Q Le syndicalisme est en crise partout dans le monde. Pourquoi?

R C'est vrai que le mouvement syndical, en Occident, est sur la défensive depuis la grande crise des années 80 et la mondialisation. Il faut effectivement conclure qu'il y a une crise, mais pas une crise syndicale. Il y a une crise du travail. Il y a quelque chose qui se défait et quelque chose de nouveau qui se met en place dans le monde du travail.

Q Le Québec a-t-il moins besoin des syndicats aujourd'hui?

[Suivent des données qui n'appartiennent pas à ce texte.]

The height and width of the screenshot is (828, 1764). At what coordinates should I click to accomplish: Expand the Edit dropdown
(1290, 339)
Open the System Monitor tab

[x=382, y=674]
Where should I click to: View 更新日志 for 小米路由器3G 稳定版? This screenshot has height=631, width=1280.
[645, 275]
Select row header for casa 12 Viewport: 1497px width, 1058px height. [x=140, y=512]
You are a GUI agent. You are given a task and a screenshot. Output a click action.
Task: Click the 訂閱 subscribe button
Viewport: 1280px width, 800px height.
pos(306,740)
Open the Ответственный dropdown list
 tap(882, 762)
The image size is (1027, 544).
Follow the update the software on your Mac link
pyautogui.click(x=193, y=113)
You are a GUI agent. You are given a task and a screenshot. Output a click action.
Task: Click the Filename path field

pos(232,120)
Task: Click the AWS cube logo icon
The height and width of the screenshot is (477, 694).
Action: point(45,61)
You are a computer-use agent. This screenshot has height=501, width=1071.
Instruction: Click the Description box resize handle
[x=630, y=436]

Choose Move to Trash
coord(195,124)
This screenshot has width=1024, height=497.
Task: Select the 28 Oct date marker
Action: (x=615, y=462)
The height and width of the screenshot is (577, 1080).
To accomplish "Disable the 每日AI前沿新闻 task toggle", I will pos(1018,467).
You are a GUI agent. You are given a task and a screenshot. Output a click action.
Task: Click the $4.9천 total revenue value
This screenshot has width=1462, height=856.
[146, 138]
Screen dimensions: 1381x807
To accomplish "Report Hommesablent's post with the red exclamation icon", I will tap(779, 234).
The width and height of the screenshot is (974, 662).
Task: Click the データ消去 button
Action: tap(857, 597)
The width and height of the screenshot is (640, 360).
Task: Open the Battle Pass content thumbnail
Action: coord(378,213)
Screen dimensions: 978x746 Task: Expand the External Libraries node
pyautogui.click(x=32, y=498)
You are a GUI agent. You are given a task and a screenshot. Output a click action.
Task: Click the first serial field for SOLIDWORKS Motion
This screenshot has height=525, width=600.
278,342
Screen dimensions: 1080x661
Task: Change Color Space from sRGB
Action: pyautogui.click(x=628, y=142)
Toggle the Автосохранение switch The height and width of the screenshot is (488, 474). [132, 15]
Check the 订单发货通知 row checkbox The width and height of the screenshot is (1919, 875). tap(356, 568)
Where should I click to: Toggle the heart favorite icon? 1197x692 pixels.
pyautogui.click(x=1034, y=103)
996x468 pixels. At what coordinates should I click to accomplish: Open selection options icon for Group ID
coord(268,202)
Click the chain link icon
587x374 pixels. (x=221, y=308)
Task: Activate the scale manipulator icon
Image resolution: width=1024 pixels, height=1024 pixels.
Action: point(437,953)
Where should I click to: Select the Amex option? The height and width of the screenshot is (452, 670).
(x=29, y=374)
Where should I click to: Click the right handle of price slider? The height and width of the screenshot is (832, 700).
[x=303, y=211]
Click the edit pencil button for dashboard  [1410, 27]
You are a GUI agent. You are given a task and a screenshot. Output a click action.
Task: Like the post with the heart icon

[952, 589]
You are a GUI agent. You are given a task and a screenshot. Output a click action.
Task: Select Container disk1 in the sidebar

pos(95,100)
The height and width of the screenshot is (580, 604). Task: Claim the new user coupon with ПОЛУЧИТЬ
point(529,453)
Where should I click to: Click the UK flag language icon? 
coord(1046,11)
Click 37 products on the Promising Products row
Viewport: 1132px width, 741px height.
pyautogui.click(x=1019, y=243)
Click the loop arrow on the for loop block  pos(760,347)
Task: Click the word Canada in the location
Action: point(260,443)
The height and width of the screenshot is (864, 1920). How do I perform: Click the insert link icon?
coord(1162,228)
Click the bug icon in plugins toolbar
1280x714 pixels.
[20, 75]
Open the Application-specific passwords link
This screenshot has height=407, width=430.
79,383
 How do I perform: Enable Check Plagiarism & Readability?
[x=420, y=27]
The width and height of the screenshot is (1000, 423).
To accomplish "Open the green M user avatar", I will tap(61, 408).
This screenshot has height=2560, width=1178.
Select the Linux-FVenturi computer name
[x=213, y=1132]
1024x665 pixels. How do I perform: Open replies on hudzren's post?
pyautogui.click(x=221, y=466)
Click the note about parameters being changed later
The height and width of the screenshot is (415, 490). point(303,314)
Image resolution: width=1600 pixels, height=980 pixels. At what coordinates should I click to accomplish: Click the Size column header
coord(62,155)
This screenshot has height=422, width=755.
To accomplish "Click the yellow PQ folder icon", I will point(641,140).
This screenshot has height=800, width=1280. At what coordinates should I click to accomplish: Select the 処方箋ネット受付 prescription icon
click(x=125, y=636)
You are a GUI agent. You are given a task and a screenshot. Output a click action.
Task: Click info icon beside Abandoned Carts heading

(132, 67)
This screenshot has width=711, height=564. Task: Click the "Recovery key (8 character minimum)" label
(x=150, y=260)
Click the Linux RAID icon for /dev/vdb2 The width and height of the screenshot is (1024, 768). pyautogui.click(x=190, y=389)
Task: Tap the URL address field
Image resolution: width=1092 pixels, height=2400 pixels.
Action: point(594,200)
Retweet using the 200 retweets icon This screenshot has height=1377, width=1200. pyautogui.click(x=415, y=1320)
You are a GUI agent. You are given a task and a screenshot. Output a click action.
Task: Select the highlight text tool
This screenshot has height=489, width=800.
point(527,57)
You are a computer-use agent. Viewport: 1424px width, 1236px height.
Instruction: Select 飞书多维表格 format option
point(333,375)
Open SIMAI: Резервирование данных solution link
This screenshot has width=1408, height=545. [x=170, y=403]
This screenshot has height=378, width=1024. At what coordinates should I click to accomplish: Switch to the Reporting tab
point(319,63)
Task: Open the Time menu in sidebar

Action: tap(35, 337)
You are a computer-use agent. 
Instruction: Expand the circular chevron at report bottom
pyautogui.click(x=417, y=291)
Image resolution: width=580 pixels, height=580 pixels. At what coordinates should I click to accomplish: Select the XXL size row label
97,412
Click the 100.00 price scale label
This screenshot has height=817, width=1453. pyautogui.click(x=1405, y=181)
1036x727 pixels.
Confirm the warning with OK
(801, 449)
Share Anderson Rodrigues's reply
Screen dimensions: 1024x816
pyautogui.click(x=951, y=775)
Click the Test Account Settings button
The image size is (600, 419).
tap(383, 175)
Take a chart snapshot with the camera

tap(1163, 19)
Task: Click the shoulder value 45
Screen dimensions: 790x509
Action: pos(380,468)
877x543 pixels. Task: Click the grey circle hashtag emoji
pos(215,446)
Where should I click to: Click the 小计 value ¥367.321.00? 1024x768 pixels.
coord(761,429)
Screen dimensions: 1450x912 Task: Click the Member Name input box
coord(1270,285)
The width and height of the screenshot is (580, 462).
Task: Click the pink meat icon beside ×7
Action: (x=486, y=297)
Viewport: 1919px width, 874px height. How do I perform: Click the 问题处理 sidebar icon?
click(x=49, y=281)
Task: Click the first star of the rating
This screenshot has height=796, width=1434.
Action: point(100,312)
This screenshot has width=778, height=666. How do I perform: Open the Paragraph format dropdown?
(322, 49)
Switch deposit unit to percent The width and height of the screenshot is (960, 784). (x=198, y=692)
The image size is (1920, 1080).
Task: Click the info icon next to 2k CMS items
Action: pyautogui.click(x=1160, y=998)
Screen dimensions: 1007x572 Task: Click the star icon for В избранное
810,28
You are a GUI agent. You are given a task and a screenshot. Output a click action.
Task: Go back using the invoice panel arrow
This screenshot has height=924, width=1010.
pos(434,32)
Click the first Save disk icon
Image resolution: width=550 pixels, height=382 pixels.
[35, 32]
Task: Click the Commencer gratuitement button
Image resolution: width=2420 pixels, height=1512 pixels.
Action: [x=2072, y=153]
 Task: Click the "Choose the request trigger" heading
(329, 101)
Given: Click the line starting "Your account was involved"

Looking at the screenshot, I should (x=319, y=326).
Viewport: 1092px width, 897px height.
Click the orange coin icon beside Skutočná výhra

R Le Québec résiste étonnamment bien [à la baisse mondiale de la syndicalisation]. On parle de l'érosion du pouvoir syndical, mais je ne crois pas à cette fatalité. Le syndicat semble avoir perdu de l'influence, mais je dirais qu'il a perdu seulement de la visibilité.

Le mouvement syndical n'est plus le creuset de toutes les revendications, celles des femmes comme celles des écologistes. Aujourd'hui, les femmes et les écologistes mènent leur propre combat et c'est très bien comme ça. Mais le mouvement syndical reste le mouvement le plus important de la société civile parce qu'il a de l'argent, ce que les femmes et les écologistes n'ont pas. Il est capable de produire des alliances. Si on n'est pas dans les gaz de schiste, par exemple, c'est grâce aux syndicats.

Q Aux États-Unis, le taux de syndicalisation est à son plus bas en 100 ans et les écarts de richesse n'ont jamais été aussi grands. Y a-t-il un lien entre les deux?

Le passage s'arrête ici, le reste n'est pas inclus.